Por Raúl Zibechi

Fontes: La Jornada
Nos "Cadernos da prisão", Antonio Gramsci diferenciou a grande política da pequena política. O primeiro enfoca as funções desempenhadas pelos Estados e as estruturas socioeconômicas. A segunda trata da política do dia, parlamentar, corredores, intrigas.
A grande política é necessariamente criativa. A menina é conservadora e dificilmente busca manter os equilíbrios pré-existentes. No mundo de hoje, a alta política é definida por grandes multinacionais, as forças armadas e seus think tanks estratégicos e grupos de pressão e poder como o Estado profundo nos Estados Unidos.
A pequena política é tratada pelos governos, principalmente os progressistas, que não têm possibilidade de influenciar a grande política, uma vez que nenhuma mudança estrutural é proposta e, portanto, se limita a questões de constituição política e estética, principalmente utilizando os meios de comunicação de massa.
O mais comum é que proponham como grandes questões políticas que não vão além de uma política cotidiana, muitas vezes resgatada de fracassos anteriores. A barragem de Belo Monte promovida pelo governo Lula no Brasil fracassou quase meio século antes devido à oposição dos povos amazônicos ao trabalho faraônico proposto pela ditadura militar. O Trem Maia se enquadra na mesma categoria da política da intriga, que quer se passar por uma obra estratégica.
O desenvolvimento digital é parte da grande política com a qual os governos, em geral, lidam com pequenas formas de política. Eles simplesmente o abençoam como se fosse um processo inevitável na vida humana, como o nascimento e a morte, como o amanhecer e o anoitecer.
No entanto, a digitalização é considerada a terceira revolução antropológica, após a criação da linguagem articulada e a invenção da escrita, segundo as estimativas do psicanalista e epistemólogo franco-argentino Miguel Benasayag em La tiranía del algoritmo , ainda inédito em espanhol.
Miguel é um sujeito cujas análises são precisas e penetrantes. Pertence à geração de 1968, passou três anos nas prisões da ditadura por pertencer ao Exército Popular Revolucionário e hoje participa do coletivo francês Malgré tout (Apesar de tudo). Ele continua comprometido com as causas coletivas e tem se concentrado no estudo das consequências das novas tecnologias na sociedade.
Seu livro anterior, O cérebro aumentado, o homem diminuído (Paidós, 2015), aponta que, ao contrário das invenções anteriores, da roda aos antibióticos, a digitalização não acaba produzindo uma nova forma de estar no mundo para o homem, mas afasta o homem do mundo e de seu poder de ação, apesar de desencadear um poder muito forte na tecnologia (p. 116).

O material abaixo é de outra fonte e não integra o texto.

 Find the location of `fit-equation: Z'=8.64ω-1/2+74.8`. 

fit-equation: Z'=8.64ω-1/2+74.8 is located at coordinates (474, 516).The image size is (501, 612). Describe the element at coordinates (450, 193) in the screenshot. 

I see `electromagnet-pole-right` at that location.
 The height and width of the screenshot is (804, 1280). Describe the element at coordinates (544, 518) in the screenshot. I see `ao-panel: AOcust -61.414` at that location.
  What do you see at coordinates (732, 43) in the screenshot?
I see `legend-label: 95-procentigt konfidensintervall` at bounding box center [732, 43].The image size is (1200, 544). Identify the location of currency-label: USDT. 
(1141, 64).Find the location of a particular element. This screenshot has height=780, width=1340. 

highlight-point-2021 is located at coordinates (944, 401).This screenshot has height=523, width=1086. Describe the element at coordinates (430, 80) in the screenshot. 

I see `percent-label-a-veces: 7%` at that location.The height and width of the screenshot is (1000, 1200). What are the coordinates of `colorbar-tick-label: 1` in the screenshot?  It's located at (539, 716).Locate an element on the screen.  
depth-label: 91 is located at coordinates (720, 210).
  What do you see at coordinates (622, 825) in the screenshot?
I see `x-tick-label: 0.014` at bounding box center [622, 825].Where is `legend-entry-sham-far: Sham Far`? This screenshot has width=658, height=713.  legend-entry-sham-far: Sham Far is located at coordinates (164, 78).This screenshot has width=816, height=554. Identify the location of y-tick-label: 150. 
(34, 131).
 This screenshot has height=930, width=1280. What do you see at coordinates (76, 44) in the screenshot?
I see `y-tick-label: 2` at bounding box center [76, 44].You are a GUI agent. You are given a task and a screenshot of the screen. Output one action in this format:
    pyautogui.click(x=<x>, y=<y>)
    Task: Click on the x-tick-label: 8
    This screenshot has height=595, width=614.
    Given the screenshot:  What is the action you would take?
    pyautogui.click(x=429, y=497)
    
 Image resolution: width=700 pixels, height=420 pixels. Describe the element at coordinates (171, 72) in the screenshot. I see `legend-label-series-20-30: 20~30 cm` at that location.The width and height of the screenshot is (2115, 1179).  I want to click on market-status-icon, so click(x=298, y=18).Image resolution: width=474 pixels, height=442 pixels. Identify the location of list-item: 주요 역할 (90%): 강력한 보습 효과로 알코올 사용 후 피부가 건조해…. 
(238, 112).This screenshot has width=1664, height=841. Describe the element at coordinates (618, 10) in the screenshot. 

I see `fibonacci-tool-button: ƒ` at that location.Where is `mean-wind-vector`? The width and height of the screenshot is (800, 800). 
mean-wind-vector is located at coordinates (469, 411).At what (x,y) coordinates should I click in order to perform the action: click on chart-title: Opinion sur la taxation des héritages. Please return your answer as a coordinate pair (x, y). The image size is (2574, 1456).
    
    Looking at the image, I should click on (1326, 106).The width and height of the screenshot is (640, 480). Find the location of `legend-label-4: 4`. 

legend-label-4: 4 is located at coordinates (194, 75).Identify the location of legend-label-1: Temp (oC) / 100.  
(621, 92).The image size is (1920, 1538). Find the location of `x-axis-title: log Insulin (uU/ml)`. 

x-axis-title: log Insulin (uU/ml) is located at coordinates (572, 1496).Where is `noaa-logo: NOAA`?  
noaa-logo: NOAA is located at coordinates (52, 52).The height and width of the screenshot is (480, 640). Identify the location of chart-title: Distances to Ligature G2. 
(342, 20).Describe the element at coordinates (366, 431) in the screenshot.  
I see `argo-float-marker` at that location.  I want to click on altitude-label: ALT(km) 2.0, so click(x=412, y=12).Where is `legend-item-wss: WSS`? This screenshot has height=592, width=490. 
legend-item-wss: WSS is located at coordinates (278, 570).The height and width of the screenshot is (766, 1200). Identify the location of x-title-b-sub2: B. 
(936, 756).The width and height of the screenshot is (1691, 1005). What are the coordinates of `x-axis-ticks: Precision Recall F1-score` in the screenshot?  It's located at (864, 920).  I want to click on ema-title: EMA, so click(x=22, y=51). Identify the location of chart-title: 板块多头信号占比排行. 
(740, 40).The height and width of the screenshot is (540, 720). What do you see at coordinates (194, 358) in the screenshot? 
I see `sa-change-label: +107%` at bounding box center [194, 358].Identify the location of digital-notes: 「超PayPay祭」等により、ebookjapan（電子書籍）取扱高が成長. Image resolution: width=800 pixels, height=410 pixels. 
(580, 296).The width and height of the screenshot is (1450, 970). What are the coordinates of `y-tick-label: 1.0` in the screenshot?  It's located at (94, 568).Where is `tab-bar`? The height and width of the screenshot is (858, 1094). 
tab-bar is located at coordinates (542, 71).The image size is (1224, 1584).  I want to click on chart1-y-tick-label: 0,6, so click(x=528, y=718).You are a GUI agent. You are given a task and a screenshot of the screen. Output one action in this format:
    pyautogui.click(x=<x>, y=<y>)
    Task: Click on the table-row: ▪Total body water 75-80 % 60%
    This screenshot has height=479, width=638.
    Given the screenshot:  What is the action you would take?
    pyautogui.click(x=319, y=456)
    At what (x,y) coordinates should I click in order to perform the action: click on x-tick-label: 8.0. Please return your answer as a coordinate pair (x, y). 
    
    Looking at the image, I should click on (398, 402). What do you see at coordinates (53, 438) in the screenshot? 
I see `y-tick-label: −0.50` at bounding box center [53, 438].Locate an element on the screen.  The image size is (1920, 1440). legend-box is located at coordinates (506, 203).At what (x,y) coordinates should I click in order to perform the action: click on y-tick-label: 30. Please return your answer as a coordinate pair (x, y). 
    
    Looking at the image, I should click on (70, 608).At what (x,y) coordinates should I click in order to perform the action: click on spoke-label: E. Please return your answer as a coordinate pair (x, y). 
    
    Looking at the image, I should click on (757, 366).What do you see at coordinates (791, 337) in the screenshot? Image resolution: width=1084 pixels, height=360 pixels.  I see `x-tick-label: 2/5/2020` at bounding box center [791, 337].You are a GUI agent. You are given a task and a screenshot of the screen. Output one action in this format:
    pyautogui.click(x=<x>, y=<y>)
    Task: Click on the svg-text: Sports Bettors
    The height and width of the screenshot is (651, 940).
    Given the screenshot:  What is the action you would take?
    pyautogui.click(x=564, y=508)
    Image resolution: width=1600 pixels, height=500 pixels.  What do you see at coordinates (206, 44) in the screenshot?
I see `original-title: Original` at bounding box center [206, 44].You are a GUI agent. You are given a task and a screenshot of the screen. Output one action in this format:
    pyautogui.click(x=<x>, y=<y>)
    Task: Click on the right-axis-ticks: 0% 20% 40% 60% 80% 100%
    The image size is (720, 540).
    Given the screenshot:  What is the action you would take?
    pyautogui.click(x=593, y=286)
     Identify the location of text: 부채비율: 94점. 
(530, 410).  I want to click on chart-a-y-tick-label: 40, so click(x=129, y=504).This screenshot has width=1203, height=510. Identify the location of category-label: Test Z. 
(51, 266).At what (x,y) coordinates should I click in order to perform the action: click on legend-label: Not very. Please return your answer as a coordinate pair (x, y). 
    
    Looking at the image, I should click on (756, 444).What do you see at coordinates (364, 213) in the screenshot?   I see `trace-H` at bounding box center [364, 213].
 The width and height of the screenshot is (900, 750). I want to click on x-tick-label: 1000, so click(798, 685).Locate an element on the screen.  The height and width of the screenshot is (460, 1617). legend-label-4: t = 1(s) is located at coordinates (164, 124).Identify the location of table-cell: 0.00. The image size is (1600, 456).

Ele argumenta que a revolução da digitalização fez com que 95% do conhecimento que temos sobre o mundo fosse indireto. Mas esse conhecimento indireto não adiciona ao conhecimento que surge da experiência corporal, mas o substitui e o cancela. Por isso, considera a digitalização uma violência, porque nega e suprime a diferença (e os diferentes) e as identidades singulares.
Velocidade e onipresença caracterizam a revolução digital, estima Benasayag. No mundo dos algoritmos não há alteridade, mas a delegação de decisões políticas em algoritmos suspende o conflito, bloqueia-o e inibe-o. A negação do conflito pode produzir barbárie, sustenta ele em Elogio del conflito , escrito com sua companheira Angélique del Rey (Brueghel, 2018).
A tirania do algoritmo coloniza a vida, eliminando a singularidade dos seres e, conseqüentemente, suprimindo o conflito. Desse modo, nos deixa indefesos, nos desmaterializa e desencarna, apenas convertidos em dados binários inscritos em chips, que nos imobilizam ao nos entrelaçarmos no indivíduo.
Para escapar dessa tirania, argumenta Benasayag, devemos resistir à supressão da diferença e do conflito, algo que os governos, em geral, e os progressistas em particular, parecem querer. Por isso se adornam com as vestes dos povos indígenas e empunham seus cassetetes, fazendo-os acreditar que tudo é igual, que é igual em cima e embaixo. Diferenças e diferenças são sentidas como ameaças por um sistema incapaz de processar conflitos, como o fez a humanidade em sua história.
A política do pequeno governo é impotente contra a grande política das grandes empresas de informação, que podem até bloquear e cancelar as contas dos presidentes do império. O pior que podemos fazer é ignorar o poder dessa tirania, sua capacidade de superar os seres humanos.
Ainda não encontramos formas de agir capazes de enfrentar a revolução digital, não para negá-la, mas para evitar que destrua a vida. O que estamos aprendendo é que nada pode mudar se nos limitarmos à política de um pequeno palácio.